We’ve also evolved from being an organization that did not focus on data to being one that is led by data pertaining to outcomes, who is homeless and who is most likely to become homeless. Our approach to the problem of homelessness has matured and become multi-faceted, with an emphasis on innovation, so the way we present ourselves to the community needs to change as well.
What does our new visual identity represent?
A continued emphasis on data-driven innovation and improvement, while maintaining our focus on the people we serve.
How does this brand support STEH’s long-term strategy and impact?
Our three goals are to prevent homelessness whenever possible, provide a high level of assistance to people experiencing homelessness, and to offer solutions to homelessness through housing. Before 2012, we were focused on the latter two goals — assisting people who were already homeless and offering housing solutions.
But prevention reduces the demand on both emergency assistance services and housing programs, and does so at a lower cost, with better outcomes, while saving people the trauma of homelessness. Our new brand recognizes the reality that when we prevent homelessness from happening in the first place, the whole community benefits.

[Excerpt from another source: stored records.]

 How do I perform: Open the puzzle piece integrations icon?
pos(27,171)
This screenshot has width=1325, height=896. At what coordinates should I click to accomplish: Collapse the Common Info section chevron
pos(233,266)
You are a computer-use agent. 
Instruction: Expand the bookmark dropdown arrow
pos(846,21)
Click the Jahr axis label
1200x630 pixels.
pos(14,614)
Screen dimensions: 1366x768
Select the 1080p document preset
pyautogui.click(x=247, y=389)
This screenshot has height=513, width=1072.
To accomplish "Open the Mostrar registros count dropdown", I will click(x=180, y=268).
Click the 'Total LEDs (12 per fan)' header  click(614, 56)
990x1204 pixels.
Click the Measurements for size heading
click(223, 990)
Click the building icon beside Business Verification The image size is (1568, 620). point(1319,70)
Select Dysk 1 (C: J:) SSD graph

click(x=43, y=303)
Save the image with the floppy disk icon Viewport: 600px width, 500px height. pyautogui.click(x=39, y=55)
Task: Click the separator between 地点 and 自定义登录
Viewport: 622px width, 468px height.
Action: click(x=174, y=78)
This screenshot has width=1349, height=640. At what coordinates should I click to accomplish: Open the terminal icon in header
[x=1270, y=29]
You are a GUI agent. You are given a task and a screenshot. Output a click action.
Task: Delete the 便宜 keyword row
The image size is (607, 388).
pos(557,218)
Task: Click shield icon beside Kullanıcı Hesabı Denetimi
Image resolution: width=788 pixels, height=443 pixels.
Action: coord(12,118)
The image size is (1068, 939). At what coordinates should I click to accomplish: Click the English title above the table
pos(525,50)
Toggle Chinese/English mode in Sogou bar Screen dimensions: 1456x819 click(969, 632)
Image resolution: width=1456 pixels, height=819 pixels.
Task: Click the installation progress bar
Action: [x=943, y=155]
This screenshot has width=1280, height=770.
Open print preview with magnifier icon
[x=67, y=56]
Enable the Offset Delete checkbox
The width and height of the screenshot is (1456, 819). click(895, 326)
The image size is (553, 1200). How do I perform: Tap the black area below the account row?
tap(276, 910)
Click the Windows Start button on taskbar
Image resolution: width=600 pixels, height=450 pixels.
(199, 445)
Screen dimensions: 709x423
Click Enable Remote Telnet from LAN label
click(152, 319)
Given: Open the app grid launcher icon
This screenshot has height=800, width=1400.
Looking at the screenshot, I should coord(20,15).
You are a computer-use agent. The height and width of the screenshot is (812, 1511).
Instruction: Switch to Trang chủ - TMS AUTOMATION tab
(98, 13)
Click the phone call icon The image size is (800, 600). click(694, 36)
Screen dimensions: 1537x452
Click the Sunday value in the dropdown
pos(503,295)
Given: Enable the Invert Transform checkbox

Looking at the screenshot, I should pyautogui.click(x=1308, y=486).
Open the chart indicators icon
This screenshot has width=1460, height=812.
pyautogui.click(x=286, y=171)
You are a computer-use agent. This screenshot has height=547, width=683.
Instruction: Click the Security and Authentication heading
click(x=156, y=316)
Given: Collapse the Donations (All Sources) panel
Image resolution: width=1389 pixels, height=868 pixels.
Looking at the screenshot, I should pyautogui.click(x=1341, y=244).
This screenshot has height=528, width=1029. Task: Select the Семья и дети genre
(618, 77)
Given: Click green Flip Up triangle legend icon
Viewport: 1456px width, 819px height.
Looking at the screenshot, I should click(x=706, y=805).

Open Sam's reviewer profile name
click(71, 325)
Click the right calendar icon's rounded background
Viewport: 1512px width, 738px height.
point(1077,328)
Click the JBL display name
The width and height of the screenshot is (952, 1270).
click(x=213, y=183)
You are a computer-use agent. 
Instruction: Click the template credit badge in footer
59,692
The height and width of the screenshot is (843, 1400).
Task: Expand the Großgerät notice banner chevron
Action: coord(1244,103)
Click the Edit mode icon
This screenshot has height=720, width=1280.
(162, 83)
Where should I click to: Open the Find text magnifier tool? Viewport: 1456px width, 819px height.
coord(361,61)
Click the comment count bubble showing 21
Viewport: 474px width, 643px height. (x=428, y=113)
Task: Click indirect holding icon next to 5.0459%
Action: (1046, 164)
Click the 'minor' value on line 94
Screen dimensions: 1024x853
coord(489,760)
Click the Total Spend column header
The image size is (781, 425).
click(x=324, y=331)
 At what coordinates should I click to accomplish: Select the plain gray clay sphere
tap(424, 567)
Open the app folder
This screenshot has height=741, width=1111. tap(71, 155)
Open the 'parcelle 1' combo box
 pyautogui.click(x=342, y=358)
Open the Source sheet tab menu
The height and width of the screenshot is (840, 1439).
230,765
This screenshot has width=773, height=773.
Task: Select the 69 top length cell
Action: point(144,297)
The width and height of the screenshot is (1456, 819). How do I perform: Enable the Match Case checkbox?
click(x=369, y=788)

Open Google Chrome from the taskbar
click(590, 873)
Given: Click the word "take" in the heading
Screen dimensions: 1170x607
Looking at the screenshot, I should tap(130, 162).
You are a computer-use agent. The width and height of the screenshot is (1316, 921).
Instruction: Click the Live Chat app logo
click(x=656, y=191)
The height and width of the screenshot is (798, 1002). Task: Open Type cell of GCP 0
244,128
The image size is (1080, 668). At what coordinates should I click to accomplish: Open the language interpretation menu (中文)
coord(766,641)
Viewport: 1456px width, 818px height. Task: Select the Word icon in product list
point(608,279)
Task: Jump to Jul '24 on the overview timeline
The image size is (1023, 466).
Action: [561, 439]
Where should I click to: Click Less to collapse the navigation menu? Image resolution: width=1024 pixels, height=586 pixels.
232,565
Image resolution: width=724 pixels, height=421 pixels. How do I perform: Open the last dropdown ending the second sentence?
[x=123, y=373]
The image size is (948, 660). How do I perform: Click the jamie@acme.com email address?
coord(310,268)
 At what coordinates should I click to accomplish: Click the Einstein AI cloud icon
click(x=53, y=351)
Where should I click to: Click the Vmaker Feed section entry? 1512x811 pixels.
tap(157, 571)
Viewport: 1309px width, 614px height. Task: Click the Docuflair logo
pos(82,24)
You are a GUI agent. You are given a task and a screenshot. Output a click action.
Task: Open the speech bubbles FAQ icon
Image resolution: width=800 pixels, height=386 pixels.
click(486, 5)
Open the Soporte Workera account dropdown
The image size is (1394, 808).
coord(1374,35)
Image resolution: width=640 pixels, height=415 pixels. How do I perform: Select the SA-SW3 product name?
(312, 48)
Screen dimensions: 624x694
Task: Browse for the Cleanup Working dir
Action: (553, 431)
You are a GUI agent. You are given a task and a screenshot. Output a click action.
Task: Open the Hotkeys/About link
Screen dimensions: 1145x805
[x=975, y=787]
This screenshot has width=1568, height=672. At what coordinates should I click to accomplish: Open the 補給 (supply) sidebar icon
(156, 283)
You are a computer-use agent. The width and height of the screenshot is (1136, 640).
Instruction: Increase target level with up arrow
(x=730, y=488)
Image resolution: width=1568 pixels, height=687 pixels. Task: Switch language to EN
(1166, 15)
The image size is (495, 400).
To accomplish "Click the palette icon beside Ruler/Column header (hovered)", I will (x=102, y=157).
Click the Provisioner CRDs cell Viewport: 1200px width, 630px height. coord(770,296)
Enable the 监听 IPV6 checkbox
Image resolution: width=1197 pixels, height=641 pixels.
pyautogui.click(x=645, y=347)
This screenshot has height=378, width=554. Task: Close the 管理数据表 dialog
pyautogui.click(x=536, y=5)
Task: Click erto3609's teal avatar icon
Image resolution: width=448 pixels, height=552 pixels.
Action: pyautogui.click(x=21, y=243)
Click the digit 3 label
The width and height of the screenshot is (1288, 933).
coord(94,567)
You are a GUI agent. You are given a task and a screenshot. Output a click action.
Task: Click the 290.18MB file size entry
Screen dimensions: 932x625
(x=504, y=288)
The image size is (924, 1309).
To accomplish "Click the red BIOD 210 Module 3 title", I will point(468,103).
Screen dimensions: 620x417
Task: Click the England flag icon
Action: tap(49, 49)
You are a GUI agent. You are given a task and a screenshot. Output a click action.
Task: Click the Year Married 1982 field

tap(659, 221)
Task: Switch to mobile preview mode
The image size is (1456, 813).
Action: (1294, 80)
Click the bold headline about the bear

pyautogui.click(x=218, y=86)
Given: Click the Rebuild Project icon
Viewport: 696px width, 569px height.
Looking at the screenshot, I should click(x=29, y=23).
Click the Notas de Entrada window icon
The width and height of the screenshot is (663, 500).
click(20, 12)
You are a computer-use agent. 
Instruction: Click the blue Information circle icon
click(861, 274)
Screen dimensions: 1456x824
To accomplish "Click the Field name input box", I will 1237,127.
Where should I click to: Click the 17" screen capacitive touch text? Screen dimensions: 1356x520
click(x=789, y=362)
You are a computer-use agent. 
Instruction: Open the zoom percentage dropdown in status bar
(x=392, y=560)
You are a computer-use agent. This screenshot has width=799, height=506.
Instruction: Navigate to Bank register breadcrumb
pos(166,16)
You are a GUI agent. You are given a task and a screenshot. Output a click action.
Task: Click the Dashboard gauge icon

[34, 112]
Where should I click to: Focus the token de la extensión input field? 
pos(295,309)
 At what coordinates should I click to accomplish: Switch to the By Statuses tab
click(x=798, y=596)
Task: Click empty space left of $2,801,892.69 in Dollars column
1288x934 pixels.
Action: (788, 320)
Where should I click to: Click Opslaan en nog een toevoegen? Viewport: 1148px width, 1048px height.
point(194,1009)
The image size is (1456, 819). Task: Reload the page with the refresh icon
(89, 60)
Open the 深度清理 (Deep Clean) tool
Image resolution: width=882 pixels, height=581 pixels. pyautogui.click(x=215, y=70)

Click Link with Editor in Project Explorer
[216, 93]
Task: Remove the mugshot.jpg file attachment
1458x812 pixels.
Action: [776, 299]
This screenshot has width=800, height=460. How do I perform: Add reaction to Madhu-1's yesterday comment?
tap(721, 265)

What stays the same — and what’s evolving?
The foundation of the organization is still making sure that people currently experiencing homelessness are offered the assistance they need to the maximum extent possible.
What is evolving is our emphasis on ensuring as few people as possible find themselves experiencing homelessness, and using data and innovations identified through that data to address the issue of homelessness in the most trauma-informed, cost-effective and outcomes-based ways possible.
This brand refresh is not a change in mission — it’s a clearer expression of who we are today and where we are headed together as a community.